◆ WHAT YOU ARE ASKED TO DO:
Please transcribe the following records in full, exactly as given.

--- DATA FOR THIS EXERCISE ---

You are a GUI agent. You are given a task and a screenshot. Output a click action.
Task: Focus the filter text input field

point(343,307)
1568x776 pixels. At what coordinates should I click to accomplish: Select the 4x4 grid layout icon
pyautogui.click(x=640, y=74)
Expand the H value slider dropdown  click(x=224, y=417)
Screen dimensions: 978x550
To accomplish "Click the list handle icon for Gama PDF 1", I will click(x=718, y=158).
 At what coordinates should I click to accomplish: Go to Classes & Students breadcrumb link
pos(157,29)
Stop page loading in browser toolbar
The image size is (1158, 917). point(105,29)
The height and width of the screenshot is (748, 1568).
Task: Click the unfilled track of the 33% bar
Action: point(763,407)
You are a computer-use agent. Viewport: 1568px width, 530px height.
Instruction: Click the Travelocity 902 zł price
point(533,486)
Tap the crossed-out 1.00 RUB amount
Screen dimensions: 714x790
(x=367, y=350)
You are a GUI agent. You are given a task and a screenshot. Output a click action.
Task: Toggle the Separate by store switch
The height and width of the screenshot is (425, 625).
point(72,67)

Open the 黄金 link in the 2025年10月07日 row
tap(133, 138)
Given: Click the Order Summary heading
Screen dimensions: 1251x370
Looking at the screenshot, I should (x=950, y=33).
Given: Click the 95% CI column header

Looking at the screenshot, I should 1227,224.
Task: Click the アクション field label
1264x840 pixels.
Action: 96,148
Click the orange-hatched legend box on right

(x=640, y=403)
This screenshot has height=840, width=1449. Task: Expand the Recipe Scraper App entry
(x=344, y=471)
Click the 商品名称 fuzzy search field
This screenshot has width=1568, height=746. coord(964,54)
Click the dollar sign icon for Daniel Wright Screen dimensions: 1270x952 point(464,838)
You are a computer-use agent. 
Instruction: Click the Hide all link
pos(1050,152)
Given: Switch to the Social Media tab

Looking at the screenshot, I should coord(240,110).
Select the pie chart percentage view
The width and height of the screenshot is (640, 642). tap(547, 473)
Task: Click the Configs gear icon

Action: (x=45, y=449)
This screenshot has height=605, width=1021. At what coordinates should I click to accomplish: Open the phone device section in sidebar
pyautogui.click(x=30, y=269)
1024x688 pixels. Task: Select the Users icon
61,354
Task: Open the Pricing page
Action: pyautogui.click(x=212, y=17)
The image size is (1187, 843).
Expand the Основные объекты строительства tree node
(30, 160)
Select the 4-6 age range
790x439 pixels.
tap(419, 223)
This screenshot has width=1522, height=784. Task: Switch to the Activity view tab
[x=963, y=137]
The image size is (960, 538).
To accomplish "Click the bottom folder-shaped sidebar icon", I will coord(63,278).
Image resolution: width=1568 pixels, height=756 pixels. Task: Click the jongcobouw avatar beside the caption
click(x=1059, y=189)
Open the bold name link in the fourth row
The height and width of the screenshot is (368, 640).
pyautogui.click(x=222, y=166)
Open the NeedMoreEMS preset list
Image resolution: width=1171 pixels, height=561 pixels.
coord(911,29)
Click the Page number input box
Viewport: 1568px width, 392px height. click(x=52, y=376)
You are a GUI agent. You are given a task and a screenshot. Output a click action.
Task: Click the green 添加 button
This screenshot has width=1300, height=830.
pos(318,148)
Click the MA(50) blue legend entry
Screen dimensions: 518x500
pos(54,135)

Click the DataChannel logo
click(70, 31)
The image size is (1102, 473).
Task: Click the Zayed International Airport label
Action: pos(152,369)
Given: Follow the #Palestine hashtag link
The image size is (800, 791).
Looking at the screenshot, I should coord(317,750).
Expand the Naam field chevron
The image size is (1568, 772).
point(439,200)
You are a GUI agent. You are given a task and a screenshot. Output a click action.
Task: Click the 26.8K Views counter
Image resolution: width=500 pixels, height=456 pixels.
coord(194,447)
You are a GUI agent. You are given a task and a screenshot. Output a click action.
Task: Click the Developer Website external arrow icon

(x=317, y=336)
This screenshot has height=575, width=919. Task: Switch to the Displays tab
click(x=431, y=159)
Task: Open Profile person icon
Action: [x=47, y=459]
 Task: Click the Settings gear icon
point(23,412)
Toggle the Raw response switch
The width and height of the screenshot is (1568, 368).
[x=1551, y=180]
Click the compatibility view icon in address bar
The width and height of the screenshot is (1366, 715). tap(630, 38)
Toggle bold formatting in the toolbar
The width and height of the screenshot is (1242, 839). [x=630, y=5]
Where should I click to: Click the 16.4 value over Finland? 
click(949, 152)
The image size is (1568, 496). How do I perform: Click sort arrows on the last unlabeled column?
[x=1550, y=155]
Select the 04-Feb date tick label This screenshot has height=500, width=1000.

---

◆ ANSWER SPACE:
You are a GUI agent. You are given a task and a screenshot. Output a click action.
Task: Focus the filter text input field

point(343,307)
1568x776 pixels. At what coordinates should I click to accomplish: Select the 4x4 grid layout icon
pyautogui.click(x=640, y=74)
Expand the H value slider dropdown  click(x=224, y=417)
Screen dimensions: 978x550
To accomplish "Click the list handle icon for Gama PDF 1", I will click(x=718, y=158).
 At what coordinates should I click to accomplish: Go to Classes & Students breadcrumb link
pos(157,29)
Stop page loading in browser toolbar
The image size is (1158, 917). point(105,29)
The height and width of the screenshot is (748, 1568).
Task: Click the unfilled track of the 33% bar
Action: point(763,407)
You are a computer-use agent. Viewport: 1568px width, 530px height.
Instruction: Click the Travelocity 902 zł price
point(533,486)
Tap the crossed-out 1.00 RUB amount
Screen dimensions: 714x790
(x=367, y=350)
You are a GUI agent. You are given a task and a screenshot. Output a click action.
Task: Toggle the Separate by store switch
The height and width of the screenshot is (425, 625).
point(72,67)

Open the 黄金 link in the 2025年10月07日 row
tap(133, 138)
Given: Click the Order Summary heading
Screen dimensions: 1251x370
Looking at the screenshot, I should (x=950, y=33).
Given: Click the 95% CI column header

Looking at the screenshot, I should 1227,224.
Task: Click the アクション field label
1264x840 pixels.
Action: 96,148
Click the orange-hatched legend box on right

(x=640, y=403)
This screenshot has height=840, width=1449. Task: Expand the Recipe Scraper App entry
(x=344, y=471)
Click the 商品名称 fuzzy search field
This screenshot has width=1568, height=746. coord(964,54)
Click the dollar sign icon for Daniel Wright Screen dimensions: 1270x952 point(464,838)
You are a computer-use agent. 
Instruction: Click the Hide all link
pos(1050,152)
Given: Switch to the Social Media tab

Looking at the screenshot, I should coord(240,110).
Select the pie chart percentage view
The width and height of the screenshot is (640, 642). tap(547, 473)
Task: Click the Configs gear icon

Action: (x=45, y=449)
This screenshot has height=605, width=1021. At what coordinates should I click to accomplish: Open the phone device section in sidebar
pyautogui.click(x=30, y=269)
1024x688 pixels. Task: Select the Users icon
61,354
Task: Open the Pricing page
Action: pyautogui.click(x=212, y=17)
The image size is (1187, 843).
Expand the Основные объекты строительства tree node
(30, 160)
Select the 4-6 age range
790x439 pixels.
tap(419, 223)
This screenshot has width=1522, height=784. Task: Switch to the Activity view tab
[x=963, y=137]
The image size is (960, 538).
To accomplish "Click the bottom folder-shaped sidebar icon", I will coord(63,278).
Image resolution: width=1568 pixels, height=756 pixels. Task: Click the jongcobouw avatar beside the caption
click(x=1059, y=189)
Open the bold name link in the fourth row
The height and width of the screenshot is (368, 640).
pyautogui.click(x=222, y=166)
Open the NeedMoreEMS preset list
Image resolution: width=1171 pixels, height=561 pixels.
coord(911,29)
Click the Page number input box
Viewport: 1568px width, 392px height. click(x=52, y=376)
You are a GUI agent. You are given a task and a screenshot. Output a click action.
Task: Click the green 添加 button
This screenshot has width=1300, height=830.
pos(318,148)
Click the MA(50) blue legend entry
Screen dimensions: 518x500
pos(54,135)

Click the DataChannel logo
click(70, 31)
The image size is (1102, 473).
Task: Click the Zayed International Airport label
Action: pos(152,369)
Given: Follow the #Palestine hashtag link
The image size is (800, 791).
Looking at the screenshot, I should coord(317,750).
Expand the Naam field chevron
The image size is (1568, 772).
point(439,200)
You are a GUI agent. You are given a task and a screenshot. Output a click action.
Task: Click the 26.8K Views counter
Image resolution: width=500 pixels, height=456 pixels.
coord(194,447)
You are a GUI agent. You are given a task and a screenshot. Output a click action.
Task: Click the Developer Website external arrow icon

(x=317, y=336)
This screenshot has height=575, width=919. Task: Switch to the Displays tab
click(x=431, y=159)
Task: Open Profile person icon
Action: [x=47, y=459]
 Task: Click the Settings gear icon
point(23,412)
Toggle the Raw response switch
The width and height of the screenshot is (1568, 368).
[x=1551, y=180]
Click the compatibility view icon in address bar
The width and height of the screenshot is (1366, 715). tap(630, 38)
Toggle bold formatting in the toolbar
The width and height of the screenshot is (1242, 839). [x=630, y=5]
Where should I click to: Click the 16.4 value over Finland? 
click(949, 152)
The image size is (1568, 496). How do I perform: Click sort arrows on the last unlabeled column?
[x=1550, y=155]
Select the 04-Feb date tick label This screenshot has height=500, width=1000.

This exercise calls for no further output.